I used to think AI made me faster. After 3 years of living with AI and almost a year of building my business with an AI agent, I realize that's the wrong frame entirely.
AI didn't speed up my thinking. It made my thinking bigger.
The bigger box
Here's what I mean. Every leader I know operates inside a box. Not a bad box, just the one defined by what you can hold in your head at once. The information you've absorbed, the patterns you've noticed, the connections you can draw in a given sitting. That box is your cognitive workspace. For most of my career, the box was whatever my brain could manage on its own. Some of us understand a single subject really well. We have a narrow but deep box. Some people, like me, have studied many different subjects, but none of them to a very extensive depth. Those people have a shallow but very wide box.
Somewhere around month six of working with AI daily, I started noticing something I couldn't explain. I was catching patterns in client conversations I would have missed before. Not because AI was whispering in my ear during those meetings. Because the way I processed information had shifted. I was holding more variables. Connecting dots across industries I'd worked in decades apart. Seeing the structural similarities between a robotics company's go-to-market failure and an accounting firm's pricing problem.
The thinking was still mine. But the box I was thinking inside had grown. I had become deeper and even wider.
The science
I ask my friend, Brad Oates, "Has AI changed your brain?" We work together on AI-enhanced corporate governance solutions together, and I expected him to brush off the question and move on. Instead, he paused to think long, and answered, "AI has made me think better". Brad then went looking for the science, as he is a continual learner.
What he came back with changed how I talk about AI.

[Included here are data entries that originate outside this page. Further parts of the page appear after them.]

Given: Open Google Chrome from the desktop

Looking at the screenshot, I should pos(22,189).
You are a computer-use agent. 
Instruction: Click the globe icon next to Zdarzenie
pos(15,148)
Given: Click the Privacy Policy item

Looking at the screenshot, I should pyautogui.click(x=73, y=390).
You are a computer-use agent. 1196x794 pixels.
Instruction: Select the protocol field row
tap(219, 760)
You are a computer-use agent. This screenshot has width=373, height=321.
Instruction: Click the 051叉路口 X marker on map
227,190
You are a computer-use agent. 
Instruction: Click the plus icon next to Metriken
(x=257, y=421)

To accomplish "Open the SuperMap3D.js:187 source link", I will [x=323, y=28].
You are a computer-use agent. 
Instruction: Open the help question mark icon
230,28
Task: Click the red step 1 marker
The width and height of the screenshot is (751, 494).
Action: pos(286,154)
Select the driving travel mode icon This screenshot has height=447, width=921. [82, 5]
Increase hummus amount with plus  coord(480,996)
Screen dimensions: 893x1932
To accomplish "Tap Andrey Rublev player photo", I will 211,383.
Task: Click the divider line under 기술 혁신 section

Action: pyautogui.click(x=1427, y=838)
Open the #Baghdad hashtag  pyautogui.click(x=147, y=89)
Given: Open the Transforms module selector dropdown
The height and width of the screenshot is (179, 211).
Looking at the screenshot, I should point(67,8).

Neuroscience has a term for what I was describing: neuroplasticity (popularized by Carol Dweck in her book "Mindset: The New Psychology of Success"). The brain reorganizes itself by forming new neural connections in response to consistent stimuli. Recent research suggests that working with AI creates the kind of consistent, novel stimuli that triggers this rewiring.
Brad dug into a 2025 MIT study that found users who frequently interact with large language models show brain activity patterns that increasingly resemble the probabilistic reasoning the AI uses. The brain isn't copying the machine. It's adapting its own language and logic processing to work with more efficient patterns.
Then there's a Stanford study from early 2026 that tracked what happens when AI handles the data-heavy lifting.
When the machine takes on the low-level crunching, the human prefrontal cortex gets freed up for higher-order synthesis. Expert AI users in the study developed faster "scene-to-scene" transition speeds in their internal reasoning. They recognized abstract patterns across different domains more quickly than people who didn't use AI regularly.
Brad put a name to what we were seeing:
Transferred learning
Think about chess grandmasters who trained with computers in the 1990s and 2000s. They didn't become weaker players because a machine could beat them. They learned to see the board in patterns rather than individual pieces. They internalized the computer's way of evaluating positions. When they sat down without a computer, they were measurably better than before.
That's transferred learning. And it may be what's happening with AI and executive decision-making right now.
The dark side
Here's where I have to be honest, because this story has a dark side.
The scientific community is equally concerned about what Harvard researchers have called cognitive atrophy. If you use AI to find the pattern for you, if you skip the thinking and just accept the output, the neural pathways responsible for independent pattern recognition may weaken over time.
There's also a risk Brad and I find worth flagging for leaders: standardization of thought. When you train your brain to recognize only the most statistically probable patterns (which is what AI optimizes for), you may stop looking for the outliers. The weird connections. The insights that come from left field and change everything.
The crutch effect is real. And the executives I work with are already splitting into two camps:
- Some use AI to genuinely think differently. They ask harder questions. They explore scenarios they wouldn't have considered on their own. They pressure-test assumptions against broader data and come out with sharper judgment. They ask AI to give them multiple options and pick from the best options. They ask AI to compare and contrast choices that they have for a specific decision.
- Others use AI to avoid thinking altogether. They paste a problem in, accept the first response, and move on.
Same tool. Opposite trajectory.

The verdict
The research Brad found confirms what we've been observing with clients. Whether AI makes you cognitively stronger or weaker depends almost entirely on one variable: how you use it.
The real question
If you're rolling AI out across your firm, you're not just making a technology decision. You're making a cognitive development decision for every person on your team. The tools they use and how they use them will physically shape how their brains process information going forward.
That's not a metaphor. It's neuroscience. It's also Human-Centered AI.
So the question for every leader isn't "should we adopt AI?" That ship sailed. The question is: are we building habits that expand how our people think, or habits that let them stop thinking?
The box is bigger now. Whether you grow to fill it is up to you.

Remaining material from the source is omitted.